The island of Corsica is famous for being the birthplace of Napoleon, It lies a few hours by boat south of the Cote D’Azur and through the centuries has wavered between French and Italian ownership. Since 1769 it is French.
The natural beauty of the island is astounding, it’s not a big place, rugged and wild, rich and green, its perimeter bordered by stunning seashore, and the centre by dramatic mountain ranges. In a few hours drive it’s possible to move from sandy beaches, to breathtaking hilltops to rocky and wild coastlines punctuated by turquoise creeks.
For many years, the Corsicans turned their backs to the sea, and most of the older villages are to be found perched in the hills, hidden in the depths of forests of chestnut trees, with beautiful rivers running nearby.
My husband is Corsican, which is why my name sounds Italian.

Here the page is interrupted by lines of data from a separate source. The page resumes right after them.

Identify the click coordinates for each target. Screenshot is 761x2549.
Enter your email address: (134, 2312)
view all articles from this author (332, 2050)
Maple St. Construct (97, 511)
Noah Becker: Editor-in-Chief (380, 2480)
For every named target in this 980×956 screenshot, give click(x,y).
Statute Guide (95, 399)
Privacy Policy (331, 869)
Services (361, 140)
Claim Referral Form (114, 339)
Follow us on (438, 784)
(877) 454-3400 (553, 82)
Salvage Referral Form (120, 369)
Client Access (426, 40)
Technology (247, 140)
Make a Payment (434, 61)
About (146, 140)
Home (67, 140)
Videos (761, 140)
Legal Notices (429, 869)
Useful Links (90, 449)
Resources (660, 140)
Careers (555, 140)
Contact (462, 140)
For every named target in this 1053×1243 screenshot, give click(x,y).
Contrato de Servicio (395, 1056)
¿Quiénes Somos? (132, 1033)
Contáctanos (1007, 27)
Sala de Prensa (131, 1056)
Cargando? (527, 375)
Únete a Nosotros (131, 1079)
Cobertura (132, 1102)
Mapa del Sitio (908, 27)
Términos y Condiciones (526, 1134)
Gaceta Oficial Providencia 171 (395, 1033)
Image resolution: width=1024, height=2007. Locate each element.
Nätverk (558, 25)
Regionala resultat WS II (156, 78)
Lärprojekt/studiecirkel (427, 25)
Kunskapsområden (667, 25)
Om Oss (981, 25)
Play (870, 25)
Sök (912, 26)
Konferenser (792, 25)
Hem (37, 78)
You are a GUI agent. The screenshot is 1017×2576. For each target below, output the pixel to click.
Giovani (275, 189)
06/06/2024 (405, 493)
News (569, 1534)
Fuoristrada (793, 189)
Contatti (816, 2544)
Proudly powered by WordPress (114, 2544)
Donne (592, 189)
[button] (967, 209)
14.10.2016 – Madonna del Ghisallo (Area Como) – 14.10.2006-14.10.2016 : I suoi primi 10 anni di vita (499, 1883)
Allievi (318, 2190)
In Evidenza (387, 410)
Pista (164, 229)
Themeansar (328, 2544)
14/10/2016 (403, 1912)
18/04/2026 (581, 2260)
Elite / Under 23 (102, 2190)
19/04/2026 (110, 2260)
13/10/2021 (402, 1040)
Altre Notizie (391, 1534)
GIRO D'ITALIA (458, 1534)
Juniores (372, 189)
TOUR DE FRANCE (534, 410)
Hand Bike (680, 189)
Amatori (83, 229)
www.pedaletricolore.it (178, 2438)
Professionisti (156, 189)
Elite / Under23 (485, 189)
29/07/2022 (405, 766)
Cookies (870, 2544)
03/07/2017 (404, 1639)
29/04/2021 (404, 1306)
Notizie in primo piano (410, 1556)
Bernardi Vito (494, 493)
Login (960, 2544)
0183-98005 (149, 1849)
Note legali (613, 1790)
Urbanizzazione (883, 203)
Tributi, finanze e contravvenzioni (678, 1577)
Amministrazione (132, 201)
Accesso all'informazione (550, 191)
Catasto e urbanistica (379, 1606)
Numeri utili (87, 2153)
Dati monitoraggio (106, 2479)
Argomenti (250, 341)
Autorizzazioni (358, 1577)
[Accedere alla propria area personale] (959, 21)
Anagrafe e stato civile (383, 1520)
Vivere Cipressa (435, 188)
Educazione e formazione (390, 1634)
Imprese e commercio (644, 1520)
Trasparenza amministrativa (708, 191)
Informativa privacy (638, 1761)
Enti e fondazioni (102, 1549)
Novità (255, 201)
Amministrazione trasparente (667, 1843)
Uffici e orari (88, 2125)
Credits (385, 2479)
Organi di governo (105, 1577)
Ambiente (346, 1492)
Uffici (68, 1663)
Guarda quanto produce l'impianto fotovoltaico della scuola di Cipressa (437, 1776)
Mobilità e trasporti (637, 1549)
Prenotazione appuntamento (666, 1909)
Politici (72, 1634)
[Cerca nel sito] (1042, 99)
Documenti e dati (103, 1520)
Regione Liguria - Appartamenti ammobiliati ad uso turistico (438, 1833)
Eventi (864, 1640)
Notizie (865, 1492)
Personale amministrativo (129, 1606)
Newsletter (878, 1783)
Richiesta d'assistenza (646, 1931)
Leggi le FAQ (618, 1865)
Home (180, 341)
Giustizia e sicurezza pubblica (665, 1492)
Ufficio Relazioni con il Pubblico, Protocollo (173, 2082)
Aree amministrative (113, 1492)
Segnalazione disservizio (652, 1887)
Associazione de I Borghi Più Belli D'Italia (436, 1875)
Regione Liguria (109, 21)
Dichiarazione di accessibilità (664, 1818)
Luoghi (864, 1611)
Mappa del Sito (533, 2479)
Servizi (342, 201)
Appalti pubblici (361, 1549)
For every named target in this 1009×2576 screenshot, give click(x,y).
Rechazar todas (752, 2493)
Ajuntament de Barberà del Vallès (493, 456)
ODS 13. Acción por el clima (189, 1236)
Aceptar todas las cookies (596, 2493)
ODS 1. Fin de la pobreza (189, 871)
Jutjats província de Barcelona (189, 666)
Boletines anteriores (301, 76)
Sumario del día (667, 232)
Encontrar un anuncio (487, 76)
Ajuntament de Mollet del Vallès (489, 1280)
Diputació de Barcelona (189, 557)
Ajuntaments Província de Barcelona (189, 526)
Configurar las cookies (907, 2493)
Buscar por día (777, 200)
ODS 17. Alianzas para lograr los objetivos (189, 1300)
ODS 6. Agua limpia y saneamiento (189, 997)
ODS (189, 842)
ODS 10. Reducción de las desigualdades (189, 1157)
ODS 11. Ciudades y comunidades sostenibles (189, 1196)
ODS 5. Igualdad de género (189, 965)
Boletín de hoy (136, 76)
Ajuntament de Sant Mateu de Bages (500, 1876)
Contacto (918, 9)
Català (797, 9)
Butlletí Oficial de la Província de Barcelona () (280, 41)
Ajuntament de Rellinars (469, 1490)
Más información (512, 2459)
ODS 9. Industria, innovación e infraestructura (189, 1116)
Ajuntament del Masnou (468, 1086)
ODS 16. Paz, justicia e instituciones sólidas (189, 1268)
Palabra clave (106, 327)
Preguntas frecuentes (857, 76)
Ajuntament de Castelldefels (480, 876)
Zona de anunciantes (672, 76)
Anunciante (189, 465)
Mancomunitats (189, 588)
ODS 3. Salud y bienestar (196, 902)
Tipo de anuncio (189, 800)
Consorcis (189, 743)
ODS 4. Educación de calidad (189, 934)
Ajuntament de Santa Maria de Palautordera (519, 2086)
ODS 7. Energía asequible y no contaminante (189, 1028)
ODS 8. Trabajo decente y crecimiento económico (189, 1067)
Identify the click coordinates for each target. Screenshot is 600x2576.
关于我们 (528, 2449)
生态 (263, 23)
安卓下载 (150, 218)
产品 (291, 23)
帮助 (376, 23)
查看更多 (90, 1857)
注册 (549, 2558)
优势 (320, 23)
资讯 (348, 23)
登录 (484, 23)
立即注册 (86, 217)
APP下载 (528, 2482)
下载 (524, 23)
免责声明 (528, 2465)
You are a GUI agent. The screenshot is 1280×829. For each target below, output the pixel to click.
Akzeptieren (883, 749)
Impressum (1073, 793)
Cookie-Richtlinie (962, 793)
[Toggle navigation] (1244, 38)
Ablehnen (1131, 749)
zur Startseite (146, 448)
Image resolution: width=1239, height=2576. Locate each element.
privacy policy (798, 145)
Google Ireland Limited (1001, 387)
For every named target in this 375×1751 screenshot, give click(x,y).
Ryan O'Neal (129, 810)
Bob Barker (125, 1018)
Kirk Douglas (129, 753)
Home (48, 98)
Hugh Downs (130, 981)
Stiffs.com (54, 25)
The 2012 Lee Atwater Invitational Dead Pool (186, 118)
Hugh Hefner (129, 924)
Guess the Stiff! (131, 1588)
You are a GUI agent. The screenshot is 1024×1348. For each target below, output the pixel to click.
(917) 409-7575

The first time I visited the small family house in the mountains, was a lesson in mountain living. Corsicans have a reputation as a pretty wild bunch. They are certainly proud. Fiercely autonomist for centuries, they have their own ways of getting things done. Nobody talks about mafia, but it is present. Discretion is second nature, you trust those you are close to, and stay wary of strangers, especially those who ask questions.
The first time I arrived in our tiny village up in the mountains, as a young bride, to a village boy, everyone noticed my arrival. For most of the family friends and acquaintances I was immediately accepted, and by some even adopted. I think they related to the girl that I was, coming from another island, albeit one with a monarchy.
Those who didn’t know where I sprung from, would challenge me outright as I walked through the village to buy bread. They’d never ask my name, or my occupation… the only question that was repeated to me was “de qui tu est?” which would best translate as “which family are you from”. I quickly learnt how to reply succinctly and effectively. What they needed was a rapid genealogy tree. I gave the names of my husband, my parents in law, the grandmother of my husband, our cousins on the plain, and if confirmation were still required I threw in a couple of well respected neighbours for good measure. They asked the question once, but not twice.
The casual visitor is unlikely to come into contact with this very private corsica. Most head to the south, where the beaches are spectacular and the hotels busy. My heart lays further north. I like my beaches sandy, long and empty except for driftwood and pinecones. I like to dine with a view out across the mountains and down to the sea. I love the mountain villages with their paths bordered by billowing blue hydrangeas.
I love the drive back from the sea to our village, through the chestnut trees, and maybe a little beyond for one last dip of the day in the fresh mountain river, that slightly takes my breath away, but leaves my skin so soft.
If one day you go to Corsica, be sure to find yourself a car and explore. Don’t be afraid of heading up into the mountains, you won’t regret it. Try to see some of the sights in the south such as the old town of Bonifacio, but then head back up north, and enjoy some quieter areas, maybe find a little house to rent, or a smaller boutique hotel.
And just remember, …. don’t ask too many questions!